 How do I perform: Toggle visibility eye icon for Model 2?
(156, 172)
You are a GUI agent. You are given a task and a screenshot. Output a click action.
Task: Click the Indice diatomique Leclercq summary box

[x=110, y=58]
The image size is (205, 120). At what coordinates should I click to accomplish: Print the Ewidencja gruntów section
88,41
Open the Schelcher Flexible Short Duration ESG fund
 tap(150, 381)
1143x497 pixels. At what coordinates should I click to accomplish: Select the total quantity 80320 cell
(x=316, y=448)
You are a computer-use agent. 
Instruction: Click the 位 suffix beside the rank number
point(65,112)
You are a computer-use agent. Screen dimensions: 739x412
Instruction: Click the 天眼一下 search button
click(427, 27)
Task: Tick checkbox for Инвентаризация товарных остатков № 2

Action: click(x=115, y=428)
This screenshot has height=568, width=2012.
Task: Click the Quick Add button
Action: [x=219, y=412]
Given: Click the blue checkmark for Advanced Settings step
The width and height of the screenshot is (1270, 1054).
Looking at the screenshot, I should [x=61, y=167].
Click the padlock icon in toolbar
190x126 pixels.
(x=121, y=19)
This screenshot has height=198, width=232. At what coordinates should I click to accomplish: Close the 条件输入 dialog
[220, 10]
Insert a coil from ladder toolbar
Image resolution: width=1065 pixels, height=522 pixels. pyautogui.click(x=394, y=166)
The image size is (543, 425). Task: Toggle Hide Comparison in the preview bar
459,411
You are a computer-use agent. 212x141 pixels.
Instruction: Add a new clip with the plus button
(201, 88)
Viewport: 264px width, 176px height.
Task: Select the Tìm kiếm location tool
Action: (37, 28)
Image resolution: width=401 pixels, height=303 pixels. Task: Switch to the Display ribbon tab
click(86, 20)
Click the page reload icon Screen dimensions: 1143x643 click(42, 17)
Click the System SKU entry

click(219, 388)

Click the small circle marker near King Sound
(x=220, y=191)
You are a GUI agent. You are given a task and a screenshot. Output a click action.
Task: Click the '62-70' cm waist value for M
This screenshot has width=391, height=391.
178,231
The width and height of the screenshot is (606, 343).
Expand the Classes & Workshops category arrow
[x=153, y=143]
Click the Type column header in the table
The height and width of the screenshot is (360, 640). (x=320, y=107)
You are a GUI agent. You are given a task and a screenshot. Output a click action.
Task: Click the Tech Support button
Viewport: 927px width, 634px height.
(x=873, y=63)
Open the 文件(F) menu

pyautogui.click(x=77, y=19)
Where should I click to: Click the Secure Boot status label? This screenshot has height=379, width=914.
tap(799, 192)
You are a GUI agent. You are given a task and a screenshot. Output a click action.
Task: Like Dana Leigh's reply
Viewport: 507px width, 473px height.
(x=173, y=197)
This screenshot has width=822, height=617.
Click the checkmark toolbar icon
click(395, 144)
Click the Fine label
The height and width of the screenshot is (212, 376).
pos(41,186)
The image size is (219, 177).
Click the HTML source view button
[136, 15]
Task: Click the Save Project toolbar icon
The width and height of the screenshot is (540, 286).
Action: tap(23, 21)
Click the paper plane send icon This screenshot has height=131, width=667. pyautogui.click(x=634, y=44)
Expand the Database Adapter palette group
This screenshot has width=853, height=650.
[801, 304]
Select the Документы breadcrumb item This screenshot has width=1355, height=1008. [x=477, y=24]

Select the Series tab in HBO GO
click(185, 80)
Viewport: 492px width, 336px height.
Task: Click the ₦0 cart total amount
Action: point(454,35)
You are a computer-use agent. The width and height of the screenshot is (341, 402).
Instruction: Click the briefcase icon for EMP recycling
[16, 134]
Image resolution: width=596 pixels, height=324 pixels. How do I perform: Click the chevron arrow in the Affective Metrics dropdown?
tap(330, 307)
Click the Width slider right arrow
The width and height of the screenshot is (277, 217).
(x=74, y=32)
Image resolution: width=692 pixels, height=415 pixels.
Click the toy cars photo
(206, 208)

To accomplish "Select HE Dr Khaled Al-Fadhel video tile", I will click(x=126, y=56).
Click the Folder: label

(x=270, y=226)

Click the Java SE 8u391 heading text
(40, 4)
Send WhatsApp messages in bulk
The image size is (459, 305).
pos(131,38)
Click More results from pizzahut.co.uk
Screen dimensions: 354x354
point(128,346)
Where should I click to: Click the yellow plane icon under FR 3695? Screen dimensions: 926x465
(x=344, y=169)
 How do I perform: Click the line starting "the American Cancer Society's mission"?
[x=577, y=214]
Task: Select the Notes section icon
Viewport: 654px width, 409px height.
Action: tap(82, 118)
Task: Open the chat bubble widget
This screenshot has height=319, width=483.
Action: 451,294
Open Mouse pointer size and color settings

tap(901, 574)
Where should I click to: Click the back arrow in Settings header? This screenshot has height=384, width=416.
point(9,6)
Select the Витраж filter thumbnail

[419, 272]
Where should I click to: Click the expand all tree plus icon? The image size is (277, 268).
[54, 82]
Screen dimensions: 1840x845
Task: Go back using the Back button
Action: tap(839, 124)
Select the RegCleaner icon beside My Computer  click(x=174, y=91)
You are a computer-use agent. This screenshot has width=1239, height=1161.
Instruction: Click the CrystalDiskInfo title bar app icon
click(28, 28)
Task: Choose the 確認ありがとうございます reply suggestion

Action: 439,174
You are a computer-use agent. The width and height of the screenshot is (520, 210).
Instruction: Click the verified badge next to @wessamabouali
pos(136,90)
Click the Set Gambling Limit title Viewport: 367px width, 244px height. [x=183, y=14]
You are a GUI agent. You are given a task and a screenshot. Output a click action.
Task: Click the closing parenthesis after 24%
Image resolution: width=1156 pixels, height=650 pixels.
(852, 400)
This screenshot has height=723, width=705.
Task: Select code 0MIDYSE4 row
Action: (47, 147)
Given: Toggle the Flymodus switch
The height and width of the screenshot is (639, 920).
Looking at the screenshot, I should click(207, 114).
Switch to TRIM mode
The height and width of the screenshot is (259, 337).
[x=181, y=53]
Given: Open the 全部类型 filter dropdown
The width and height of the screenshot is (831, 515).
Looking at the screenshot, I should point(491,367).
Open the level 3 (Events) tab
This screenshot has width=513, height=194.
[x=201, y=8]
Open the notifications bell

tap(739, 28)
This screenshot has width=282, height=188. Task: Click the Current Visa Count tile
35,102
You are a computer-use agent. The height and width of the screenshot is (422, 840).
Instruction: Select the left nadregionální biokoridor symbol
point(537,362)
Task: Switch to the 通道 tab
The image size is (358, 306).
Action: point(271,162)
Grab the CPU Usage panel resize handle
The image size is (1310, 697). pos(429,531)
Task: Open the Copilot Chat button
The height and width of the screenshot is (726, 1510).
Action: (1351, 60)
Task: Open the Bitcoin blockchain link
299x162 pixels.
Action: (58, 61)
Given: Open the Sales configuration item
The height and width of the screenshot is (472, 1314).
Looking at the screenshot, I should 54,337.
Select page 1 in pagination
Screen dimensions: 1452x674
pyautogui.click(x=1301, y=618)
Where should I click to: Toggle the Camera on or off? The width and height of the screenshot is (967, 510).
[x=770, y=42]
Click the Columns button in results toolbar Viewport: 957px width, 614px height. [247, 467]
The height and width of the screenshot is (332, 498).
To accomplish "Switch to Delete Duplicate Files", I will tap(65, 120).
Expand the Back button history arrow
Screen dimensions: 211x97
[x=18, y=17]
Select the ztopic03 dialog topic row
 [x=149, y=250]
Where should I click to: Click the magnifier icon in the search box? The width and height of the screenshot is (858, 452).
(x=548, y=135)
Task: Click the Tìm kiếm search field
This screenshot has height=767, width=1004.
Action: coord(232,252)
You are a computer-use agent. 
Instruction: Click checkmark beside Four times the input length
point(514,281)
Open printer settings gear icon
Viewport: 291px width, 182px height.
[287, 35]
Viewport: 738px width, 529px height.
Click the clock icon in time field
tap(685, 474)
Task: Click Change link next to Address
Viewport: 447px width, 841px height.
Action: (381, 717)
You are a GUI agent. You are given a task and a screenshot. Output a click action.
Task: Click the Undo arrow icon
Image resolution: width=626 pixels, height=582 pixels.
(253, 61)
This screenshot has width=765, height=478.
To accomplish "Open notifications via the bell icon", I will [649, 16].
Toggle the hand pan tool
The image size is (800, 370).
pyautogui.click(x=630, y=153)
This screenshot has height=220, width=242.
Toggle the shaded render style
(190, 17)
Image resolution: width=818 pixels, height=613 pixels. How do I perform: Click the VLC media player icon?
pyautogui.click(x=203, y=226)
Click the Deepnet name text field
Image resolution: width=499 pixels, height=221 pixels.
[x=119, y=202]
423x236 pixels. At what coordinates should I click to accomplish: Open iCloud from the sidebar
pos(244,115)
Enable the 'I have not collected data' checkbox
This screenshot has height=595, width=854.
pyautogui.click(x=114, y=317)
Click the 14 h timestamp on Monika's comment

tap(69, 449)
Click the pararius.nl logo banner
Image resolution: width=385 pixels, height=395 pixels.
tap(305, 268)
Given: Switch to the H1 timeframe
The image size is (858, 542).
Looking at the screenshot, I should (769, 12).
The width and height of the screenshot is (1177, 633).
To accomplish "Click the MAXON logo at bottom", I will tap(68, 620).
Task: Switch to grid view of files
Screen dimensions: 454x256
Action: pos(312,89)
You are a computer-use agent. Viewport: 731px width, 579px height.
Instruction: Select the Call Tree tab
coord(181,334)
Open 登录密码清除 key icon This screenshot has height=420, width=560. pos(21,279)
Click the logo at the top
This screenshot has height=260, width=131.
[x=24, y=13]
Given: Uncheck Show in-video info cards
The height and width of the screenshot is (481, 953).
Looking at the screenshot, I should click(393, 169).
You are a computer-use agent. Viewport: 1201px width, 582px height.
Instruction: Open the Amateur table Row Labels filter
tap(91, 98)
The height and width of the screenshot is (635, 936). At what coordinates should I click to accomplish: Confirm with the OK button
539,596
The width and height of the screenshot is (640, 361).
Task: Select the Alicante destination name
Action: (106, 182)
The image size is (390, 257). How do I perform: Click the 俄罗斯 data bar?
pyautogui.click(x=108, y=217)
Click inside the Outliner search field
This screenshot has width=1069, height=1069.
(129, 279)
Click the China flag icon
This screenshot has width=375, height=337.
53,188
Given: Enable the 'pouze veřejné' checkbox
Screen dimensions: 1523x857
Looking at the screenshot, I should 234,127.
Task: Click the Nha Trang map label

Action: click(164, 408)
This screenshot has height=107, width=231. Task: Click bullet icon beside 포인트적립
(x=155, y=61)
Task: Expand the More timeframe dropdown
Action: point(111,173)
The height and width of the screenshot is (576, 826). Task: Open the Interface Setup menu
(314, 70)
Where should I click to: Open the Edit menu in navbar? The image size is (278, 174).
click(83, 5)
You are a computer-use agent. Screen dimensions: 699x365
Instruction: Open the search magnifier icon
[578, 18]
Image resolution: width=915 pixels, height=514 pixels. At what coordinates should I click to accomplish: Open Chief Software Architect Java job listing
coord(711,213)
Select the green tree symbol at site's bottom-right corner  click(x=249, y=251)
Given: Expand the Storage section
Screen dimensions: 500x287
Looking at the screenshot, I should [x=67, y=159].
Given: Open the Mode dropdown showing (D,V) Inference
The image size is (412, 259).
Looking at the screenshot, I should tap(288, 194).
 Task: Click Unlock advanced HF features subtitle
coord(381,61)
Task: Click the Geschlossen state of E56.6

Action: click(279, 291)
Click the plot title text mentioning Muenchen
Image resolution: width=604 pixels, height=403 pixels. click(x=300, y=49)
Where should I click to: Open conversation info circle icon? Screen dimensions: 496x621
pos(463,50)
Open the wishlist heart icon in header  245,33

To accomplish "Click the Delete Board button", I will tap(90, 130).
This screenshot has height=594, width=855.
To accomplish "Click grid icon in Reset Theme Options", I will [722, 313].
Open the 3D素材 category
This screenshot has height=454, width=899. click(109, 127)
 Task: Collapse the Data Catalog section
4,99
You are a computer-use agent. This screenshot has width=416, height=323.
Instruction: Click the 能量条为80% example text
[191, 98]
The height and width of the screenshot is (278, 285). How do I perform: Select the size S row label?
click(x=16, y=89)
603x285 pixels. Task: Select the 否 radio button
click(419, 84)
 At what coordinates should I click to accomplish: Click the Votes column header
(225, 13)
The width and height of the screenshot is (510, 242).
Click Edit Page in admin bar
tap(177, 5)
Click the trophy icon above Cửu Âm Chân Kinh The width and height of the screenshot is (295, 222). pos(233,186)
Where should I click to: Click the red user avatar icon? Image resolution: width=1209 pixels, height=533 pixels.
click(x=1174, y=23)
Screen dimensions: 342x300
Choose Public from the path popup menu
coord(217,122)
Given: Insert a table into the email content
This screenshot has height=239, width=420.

* * * * *

### What is required
Each line holding the word "item" must be copied from the data.

### Response to the exercise
Select the Документы breadcrumb item This screenshot has width=1355, height=1008. [x=477, y=24]
Given: Open the Sales configuration item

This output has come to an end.